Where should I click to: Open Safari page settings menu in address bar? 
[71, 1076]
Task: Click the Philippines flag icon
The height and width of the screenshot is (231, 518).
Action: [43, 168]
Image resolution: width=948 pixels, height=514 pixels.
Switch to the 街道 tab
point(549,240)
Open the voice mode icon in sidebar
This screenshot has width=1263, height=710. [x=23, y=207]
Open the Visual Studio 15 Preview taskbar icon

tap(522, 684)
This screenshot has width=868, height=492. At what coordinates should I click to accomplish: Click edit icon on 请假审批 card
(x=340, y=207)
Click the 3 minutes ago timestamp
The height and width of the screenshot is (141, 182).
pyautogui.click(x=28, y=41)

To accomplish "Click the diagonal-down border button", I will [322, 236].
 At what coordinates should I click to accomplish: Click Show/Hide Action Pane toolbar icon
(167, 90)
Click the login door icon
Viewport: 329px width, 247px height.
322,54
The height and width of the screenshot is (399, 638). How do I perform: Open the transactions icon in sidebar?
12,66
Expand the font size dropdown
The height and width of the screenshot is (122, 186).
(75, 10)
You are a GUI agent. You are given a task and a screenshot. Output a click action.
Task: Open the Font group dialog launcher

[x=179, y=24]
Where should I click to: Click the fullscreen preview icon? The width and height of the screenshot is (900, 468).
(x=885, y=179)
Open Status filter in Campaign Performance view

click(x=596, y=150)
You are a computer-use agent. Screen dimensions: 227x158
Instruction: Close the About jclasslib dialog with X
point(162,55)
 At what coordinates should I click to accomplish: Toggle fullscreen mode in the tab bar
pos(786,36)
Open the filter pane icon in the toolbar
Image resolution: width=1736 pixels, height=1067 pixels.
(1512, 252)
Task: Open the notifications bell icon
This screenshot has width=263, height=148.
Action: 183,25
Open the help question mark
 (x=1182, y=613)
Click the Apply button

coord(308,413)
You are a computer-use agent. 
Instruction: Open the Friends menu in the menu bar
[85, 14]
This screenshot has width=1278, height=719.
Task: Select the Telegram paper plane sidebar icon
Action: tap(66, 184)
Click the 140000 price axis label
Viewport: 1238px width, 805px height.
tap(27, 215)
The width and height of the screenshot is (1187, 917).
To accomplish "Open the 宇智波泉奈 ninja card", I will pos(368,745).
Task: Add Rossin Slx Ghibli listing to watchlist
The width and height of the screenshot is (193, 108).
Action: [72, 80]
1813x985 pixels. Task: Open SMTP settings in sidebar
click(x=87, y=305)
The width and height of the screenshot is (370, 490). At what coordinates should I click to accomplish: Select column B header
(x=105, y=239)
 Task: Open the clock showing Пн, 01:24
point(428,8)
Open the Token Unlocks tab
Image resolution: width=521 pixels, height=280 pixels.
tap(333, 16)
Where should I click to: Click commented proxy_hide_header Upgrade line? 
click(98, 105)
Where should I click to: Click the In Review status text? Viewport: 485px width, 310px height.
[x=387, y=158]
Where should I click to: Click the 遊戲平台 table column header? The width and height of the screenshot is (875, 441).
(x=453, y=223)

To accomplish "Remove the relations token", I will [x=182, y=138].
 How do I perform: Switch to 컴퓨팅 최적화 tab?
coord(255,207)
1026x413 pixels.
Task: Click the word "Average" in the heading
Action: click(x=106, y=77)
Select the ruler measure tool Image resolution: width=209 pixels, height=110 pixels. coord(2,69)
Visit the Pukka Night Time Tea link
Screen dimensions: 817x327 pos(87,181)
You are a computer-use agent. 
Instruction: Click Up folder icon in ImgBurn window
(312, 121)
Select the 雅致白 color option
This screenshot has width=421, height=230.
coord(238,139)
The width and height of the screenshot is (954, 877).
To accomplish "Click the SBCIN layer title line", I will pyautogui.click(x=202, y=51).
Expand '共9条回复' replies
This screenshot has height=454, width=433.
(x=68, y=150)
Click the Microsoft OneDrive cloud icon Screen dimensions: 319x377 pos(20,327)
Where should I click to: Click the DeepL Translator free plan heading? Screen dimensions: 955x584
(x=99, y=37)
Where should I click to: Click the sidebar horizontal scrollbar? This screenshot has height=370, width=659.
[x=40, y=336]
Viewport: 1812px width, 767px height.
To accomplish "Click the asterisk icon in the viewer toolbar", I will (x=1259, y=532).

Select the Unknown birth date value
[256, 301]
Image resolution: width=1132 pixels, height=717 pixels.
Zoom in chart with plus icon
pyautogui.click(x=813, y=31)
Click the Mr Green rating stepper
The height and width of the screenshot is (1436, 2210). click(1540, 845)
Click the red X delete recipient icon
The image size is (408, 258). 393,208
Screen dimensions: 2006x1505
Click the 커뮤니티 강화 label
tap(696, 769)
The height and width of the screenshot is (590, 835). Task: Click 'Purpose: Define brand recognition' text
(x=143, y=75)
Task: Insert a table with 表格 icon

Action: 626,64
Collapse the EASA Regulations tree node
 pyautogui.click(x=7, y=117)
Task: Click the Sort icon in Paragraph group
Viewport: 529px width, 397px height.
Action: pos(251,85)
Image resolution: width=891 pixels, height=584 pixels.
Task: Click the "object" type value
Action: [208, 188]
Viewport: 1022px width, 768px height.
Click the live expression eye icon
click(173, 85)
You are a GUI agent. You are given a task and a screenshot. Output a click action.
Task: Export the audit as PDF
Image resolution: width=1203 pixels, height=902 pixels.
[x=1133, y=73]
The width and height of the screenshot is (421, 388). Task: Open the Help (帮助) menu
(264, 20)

-----

What the exercise asks:
Extract every line of the items above that contains the string "dimensions", treating case as significant.

Finished task:
You are a computer-use agent. Screen dimensions: 227x158
Screen dimensions: 817x327 pos(87,181)
Click the Microsoft OneDrive cloud icon Screen dimensions: 319x377 pos(20,327)
Where should I click to: Click the DeepL Translator free plan heading? Screen dimensions: 955x584
Screen dimensions: 2006x1505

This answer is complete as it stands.